■ PROBLEM DESCRIPTION: Why does the Support-Ansible page say it matters that the framework made issues reproducible? Answer in one to three sentences.

■ EXTRACT PROVIDED:
:::

Support-Ansible
An automation framework for hyperconverged cluster maintenance, updates, and log collection — turning repetitive, error-prone manual work into reproducible, one-command runs.
Overview
Support-Ansible is the automation framework I designed and deployed for our support team at Scale Computing. It standardizes the repetitive, high-stakes work that surrounds an escalation — cluster maintenance, updates, and log collection — so any engineer can run it the same way, every time.
The problem
When you’re working a Tier 3 escalation, the slowest part often isn’t the diagnosis — it’s the setup. Collecting logs across cluster nodes, applying maintenance steps, and prepping updates by hand is slow, easy to get subtly wrong, and hard to reproduce when you need to hand a case to engineering. Every engineer had their own slightly different way of doing it.
What I built
- Ansible playbooks that codify cluster maintenance and update procedures into repeatable, reviewable runs — no more tribal, by-hand sequences.
- Python tooling for collecting and organizing logs across nodes, so an escalation arrives at engineering with consistent, complete data.
- A standardized workflow the whole team can use, turning one person’s process into the team’s process.
Impact
It cut manual workload on routine maintenance and, just as importantly, made issues reproducible — which is what lets root causes actually get found and fixed instead of worked around. It’s a core part of how I own escalations end to end.

:::

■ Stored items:
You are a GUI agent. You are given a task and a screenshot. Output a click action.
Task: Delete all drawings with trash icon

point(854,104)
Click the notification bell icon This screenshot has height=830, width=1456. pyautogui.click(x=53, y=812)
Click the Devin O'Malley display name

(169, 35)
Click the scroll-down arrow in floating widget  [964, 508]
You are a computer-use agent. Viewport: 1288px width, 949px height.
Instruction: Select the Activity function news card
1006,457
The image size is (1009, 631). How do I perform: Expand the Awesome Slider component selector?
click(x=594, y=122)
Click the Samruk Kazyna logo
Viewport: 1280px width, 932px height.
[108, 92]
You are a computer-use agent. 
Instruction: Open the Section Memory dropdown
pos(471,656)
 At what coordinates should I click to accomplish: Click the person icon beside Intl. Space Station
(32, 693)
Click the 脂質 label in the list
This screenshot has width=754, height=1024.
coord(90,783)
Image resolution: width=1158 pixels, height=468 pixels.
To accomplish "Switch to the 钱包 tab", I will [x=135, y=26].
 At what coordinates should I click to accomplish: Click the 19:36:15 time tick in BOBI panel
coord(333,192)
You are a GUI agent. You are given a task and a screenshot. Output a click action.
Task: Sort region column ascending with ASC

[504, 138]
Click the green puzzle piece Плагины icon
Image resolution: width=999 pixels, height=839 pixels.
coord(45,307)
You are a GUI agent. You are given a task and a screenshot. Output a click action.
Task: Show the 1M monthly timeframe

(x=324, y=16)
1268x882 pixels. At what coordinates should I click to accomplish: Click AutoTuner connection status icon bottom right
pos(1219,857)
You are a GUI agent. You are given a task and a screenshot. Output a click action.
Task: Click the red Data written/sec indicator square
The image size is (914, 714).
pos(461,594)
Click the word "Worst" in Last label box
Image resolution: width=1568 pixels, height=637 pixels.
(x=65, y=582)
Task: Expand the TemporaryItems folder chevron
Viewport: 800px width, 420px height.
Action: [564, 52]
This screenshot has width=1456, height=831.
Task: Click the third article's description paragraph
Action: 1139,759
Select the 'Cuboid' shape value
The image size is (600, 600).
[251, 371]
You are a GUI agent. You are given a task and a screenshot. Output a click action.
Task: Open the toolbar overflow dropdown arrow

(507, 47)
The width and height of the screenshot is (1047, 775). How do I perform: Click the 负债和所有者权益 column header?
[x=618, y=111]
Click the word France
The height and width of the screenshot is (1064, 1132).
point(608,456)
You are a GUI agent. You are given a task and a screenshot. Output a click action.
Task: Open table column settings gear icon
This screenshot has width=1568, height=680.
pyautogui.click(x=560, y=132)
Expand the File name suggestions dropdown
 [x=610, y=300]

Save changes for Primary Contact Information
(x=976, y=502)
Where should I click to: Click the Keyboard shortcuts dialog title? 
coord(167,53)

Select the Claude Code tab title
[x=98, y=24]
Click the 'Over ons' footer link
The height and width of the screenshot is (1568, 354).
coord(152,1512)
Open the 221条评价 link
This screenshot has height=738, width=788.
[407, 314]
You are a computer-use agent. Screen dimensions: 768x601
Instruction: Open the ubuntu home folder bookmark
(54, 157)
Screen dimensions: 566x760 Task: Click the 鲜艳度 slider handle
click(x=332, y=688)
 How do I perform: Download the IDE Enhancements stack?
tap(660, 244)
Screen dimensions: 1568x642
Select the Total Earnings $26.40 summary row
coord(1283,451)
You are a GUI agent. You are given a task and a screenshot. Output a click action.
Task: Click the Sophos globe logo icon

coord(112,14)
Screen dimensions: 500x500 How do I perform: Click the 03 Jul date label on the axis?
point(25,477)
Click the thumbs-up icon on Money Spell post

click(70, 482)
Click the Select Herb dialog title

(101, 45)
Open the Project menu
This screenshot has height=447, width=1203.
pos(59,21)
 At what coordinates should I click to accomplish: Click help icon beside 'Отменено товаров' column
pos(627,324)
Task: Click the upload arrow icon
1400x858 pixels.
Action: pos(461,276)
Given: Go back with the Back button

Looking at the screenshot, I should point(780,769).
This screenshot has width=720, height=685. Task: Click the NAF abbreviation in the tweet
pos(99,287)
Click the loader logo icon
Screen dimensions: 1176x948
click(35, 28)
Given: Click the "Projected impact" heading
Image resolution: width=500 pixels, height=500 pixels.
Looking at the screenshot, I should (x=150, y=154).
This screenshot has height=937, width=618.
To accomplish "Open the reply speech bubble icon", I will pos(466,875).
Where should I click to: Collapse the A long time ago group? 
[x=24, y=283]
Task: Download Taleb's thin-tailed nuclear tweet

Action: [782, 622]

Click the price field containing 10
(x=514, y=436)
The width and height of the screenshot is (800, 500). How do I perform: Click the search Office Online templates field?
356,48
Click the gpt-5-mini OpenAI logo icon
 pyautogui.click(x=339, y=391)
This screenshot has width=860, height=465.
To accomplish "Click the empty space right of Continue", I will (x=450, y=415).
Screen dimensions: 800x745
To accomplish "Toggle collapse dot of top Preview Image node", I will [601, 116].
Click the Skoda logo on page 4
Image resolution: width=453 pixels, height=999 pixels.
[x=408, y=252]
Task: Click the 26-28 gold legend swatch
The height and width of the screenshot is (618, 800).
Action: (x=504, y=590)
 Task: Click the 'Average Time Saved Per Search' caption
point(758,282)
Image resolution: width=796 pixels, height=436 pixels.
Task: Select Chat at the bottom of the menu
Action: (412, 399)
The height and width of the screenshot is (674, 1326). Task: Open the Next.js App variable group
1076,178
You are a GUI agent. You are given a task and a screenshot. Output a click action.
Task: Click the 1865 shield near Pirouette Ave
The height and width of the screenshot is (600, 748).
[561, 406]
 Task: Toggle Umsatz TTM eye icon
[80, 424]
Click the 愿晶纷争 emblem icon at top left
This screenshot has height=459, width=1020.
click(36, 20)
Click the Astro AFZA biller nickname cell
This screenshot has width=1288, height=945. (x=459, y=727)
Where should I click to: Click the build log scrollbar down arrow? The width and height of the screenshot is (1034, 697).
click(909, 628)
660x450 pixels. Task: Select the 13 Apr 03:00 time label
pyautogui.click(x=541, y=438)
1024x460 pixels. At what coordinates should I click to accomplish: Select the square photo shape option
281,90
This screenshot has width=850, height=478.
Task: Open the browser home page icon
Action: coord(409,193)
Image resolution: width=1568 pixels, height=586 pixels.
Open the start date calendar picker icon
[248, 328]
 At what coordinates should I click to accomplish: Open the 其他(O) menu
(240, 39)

:::

■ RESPONSE: Reproducibility is what lets root causes actually get found and fixed instead of worked around. Doing the setup by hand had made cases hard to reproduce when they needed to be handed to engineering.